----- Material shown

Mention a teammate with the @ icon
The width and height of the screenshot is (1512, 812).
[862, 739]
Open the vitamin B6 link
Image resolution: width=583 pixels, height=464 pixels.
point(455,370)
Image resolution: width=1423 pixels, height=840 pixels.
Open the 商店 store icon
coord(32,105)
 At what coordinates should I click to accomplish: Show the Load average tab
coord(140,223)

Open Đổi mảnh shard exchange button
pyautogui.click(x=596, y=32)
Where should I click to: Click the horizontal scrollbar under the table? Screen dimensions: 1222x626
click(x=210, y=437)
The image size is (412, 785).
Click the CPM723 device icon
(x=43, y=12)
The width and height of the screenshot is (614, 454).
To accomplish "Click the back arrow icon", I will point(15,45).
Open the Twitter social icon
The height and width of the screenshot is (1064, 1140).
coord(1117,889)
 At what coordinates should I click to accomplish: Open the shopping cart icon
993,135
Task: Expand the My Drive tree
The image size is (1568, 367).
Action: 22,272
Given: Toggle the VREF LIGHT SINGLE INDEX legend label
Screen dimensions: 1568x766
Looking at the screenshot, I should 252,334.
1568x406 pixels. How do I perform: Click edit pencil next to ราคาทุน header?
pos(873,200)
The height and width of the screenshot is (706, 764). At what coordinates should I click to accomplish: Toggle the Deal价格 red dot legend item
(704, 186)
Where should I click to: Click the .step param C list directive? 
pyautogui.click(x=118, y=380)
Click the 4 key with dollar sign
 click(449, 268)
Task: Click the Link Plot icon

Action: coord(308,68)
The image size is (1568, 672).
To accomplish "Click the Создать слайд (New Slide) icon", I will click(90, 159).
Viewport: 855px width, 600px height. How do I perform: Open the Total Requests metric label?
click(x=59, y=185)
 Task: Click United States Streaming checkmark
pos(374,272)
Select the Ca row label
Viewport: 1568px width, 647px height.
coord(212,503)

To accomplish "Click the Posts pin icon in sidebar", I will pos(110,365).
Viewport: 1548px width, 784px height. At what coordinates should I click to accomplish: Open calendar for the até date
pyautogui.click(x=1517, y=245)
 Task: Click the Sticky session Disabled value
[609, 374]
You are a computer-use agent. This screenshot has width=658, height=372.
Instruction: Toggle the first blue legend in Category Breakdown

----------

_Prompt_
Return each line of the data that contains the string "will".

_Task output_
To accomplish "Click the back arrow icon", I will point(15,45).
To accomplish "Click the Создать слайд (New Slide) icon", I will click(90, 159).
To accomplish "Click the Posts pin icon in sidebar", I will pos(110,365).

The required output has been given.